Keller's acoustic does in Madama Butterfly

Luis Chapa as B.F. Pinkerton and Hiromi Omura as Cio-Cio-San in Portland Opera's 2019 production of Puccini's Madama Butterfly. Photo by Cory Weaver/Portland Opera.

The barn-like acoustic of the Keller Auditorium presents a lot of challenges for opera productions, especially when the orchestra goes full tilt. That was the case with Portland Opera’s production of Madama Butterfly on opening night (October 25). The orchestra, guided by assistant conductor Nicholas Fox, who replaced an ailing George Manahan, created a vivid account, but quite often the voices of the principal characters, with the exception of Luis Chapa’s Pinkerton, got lost in the vastness of the hall. The lack of vocal oomph lessened the impact of the tragic story, despite astute stage directions from E. Loren Meeker.

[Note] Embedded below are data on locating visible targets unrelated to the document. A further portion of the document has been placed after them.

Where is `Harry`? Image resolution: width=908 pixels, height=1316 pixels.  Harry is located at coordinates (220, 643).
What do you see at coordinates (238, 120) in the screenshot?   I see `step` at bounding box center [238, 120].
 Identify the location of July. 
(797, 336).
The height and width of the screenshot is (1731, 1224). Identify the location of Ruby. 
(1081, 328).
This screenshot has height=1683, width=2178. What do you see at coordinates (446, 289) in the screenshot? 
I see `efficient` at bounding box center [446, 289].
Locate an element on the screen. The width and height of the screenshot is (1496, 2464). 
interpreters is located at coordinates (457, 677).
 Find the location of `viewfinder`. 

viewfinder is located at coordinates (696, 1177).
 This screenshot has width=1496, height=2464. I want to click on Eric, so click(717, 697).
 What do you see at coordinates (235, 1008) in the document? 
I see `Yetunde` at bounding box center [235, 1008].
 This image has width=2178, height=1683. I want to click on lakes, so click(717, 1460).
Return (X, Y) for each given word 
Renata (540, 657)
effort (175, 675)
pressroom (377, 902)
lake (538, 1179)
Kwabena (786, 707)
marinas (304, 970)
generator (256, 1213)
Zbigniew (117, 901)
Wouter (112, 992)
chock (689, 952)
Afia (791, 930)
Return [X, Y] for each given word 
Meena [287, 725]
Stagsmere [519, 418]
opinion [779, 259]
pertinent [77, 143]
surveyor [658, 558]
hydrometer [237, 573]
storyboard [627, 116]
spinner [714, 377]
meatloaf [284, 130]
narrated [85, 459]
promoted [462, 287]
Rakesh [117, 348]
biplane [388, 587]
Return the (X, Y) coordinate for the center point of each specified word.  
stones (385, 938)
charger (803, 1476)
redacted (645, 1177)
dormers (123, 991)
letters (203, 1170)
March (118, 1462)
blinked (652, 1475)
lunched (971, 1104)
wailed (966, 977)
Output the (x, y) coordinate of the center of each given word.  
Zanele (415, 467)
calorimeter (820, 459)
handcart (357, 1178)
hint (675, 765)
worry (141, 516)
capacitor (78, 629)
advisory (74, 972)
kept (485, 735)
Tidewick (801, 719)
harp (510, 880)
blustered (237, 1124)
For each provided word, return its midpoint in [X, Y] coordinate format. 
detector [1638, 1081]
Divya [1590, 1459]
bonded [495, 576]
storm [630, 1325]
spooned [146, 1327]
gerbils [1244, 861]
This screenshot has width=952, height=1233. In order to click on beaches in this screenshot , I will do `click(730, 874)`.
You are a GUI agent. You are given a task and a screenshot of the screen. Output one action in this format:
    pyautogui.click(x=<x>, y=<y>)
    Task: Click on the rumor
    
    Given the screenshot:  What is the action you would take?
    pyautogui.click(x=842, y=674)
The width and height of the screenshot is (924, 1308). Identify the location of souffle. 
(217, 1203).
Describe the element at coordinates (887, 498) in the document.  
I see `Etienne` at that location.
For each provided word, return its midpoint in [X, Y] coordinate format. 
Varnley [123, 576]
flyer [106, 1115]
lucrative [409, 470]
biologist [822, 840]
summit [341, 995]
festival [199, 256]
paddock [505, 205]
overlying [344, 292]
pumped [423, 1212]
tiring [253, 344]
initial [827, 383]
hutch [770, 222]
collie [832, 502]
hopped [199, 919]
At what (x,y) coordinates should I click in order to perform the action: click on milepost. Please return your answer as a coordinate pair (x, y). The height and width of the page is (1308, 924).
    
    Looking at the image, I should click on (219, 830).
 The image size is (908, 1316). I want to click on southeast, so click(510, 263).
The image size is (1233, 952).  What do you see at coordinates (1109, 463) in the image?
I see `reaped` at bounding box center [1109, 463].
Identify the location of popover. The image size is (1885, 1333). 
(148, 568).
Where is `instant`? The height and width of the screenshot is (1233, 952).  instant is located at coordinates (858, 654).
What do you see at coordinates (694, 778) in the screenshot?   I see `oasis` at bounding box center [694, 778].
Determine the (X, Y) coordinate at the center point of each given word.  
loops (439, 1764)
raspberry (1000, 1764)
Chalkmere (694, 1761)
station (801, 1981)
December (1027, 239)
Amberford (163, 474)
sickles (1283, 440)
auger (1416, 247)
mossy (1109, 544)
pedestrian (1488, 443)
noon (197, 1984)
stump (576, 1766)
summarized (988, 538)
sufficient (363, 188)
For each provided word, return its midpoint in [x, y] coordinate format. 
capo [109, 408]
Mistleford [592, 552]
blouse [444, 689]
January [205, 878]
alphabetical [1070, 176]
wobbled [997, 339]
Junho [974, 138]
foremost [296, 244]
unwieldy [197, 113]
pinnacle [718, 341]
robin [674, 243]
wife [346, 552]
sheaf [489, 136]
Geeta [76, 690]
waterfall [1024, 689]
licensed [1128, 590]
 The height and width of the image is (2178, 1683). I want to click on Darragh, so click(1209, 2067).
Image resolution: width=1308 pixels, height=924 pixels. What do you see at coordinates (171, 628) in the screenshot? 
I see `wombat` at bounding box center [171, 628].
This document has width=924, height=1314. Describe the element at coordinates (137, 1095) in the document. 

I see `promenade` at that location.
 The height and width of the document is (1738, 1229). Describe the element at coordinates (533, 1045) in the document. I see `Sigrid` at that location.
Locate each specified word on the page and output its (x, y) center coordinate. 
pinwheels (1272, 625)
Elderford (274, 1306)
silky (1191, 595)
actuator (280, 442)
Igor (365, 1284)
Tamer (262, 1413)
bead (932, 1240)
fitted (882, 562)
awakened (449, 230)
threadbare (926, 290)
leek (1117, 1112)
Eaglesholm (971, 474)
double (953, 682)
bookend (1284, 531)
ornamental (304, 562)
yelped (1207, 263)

The performance marked the U.S. debut of Hiromi Omura in the title role. The Japanese native, who now lives primarily in France, sang impeccably, but she needed to be louder. Mexican tenor Chapa (in his company debut) had no such problem and conveyed the culturally obtuse and cruel Pinkerton with carefree ease. At the curtain call, the audience rained boos and applause on him, which he accepted with gallantry.

Other Portland Opera debuts included Nina Yoshida Nelsen, who created a sympathetic and conflicted Suzuki, Cio-Cio-San’s servant. Troy Cook’s gorgeously resonant baritone fit the role of Sharpless like a glove. Peixin Chen’s Bonze needed more vocal heft. It just wasn’t damning enough. Karl Marx Reyes was totally convincing as the greedy marriage broker Goro.

The chorus, prepared expertly by Fox, sounded terrific, generating a lovely “Humming Chorus,” and the women were almost scary in their denunciation of Cio-Cio-San when her uncle more or less excommunicates her

Under Meeker’s directions, Cio-Cio-San’s son was on stage for a much longer period than I have seen in other productions. That went surprisingly well.

The production, a revival of scenery and costumes originally constructed for New York City Opera but now owned by Portland Opera, beautifully evoked the bay below and the hillside above Cio-Cio-San’s house. A little bridge, garden, and a tree attractively graced a traditional-looking Japanese home. All was deftly lit by designer Mark McCullough.

Madama Butterfly is the first opera to be performed under the reign of Portland Opera’s new general director, Sue Dixon. As good as the performance was, Dixon still has to deal with the problem of Keller Auditorium’s size and poor acoustic. Good luck!